Work request:
Retype all of the lines below with no changes.

Extracted records
┄┄┄┄┄┄

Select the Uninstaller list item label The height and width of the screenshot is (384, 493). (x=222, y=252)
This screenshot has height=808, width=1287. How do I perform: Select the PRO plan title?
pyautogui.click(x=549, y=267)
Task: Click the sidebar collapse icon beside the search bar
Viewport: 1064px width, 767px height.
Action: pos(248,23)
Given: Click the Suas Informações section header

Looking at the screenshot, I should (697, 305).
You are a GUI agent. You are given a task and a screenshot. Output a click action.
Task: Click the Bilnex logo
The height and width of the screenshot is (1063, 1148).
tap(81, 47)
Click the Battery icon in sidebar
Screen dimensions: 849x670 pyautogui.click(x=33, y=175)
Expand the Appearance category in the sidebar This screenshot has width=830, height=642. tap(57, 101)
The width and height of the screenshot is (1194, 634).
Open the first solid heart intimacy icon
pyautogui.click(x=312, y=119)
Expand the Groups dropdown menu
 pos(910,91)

┄┄┄┄┄┄

Output:
Select the Uninstaller list item label The height and width of the screenshot is (384, 493). (x=222, y=252)
This screenshot has height=808, width=1287. How do I perform: Select the PRO plan title?
pyautogui.click(x=549, y=267)
Task: Click the sidebar collapse icon beside the search bar
Viewport: 1064px width, 767px height.
Action: pos(248,23)
Given: Click the Suas Informações section header

Looking at the screenshot, I should (697, 305).
You are a GUI agent. You are given a task and a screenshot. Output a click action.
Task: Click the Bilnex logo
The height and width of the screenshot is (1063, 1148).
tap(81, 47)
Click the Battery icon in sidebar
Screen dimensions: 849x670 pyautogui.click(x=33, y=175)
Expand the Appearance category in the sidebar This screenshot has width=830, height=642. tap(57, 101)
The width and height of the screenshot is (1194, 634).
Open the first solid heart intimacy icon
pyautogui.click(x=312, y=119)
Expand the Groups dropdown menu
 pos(910,91)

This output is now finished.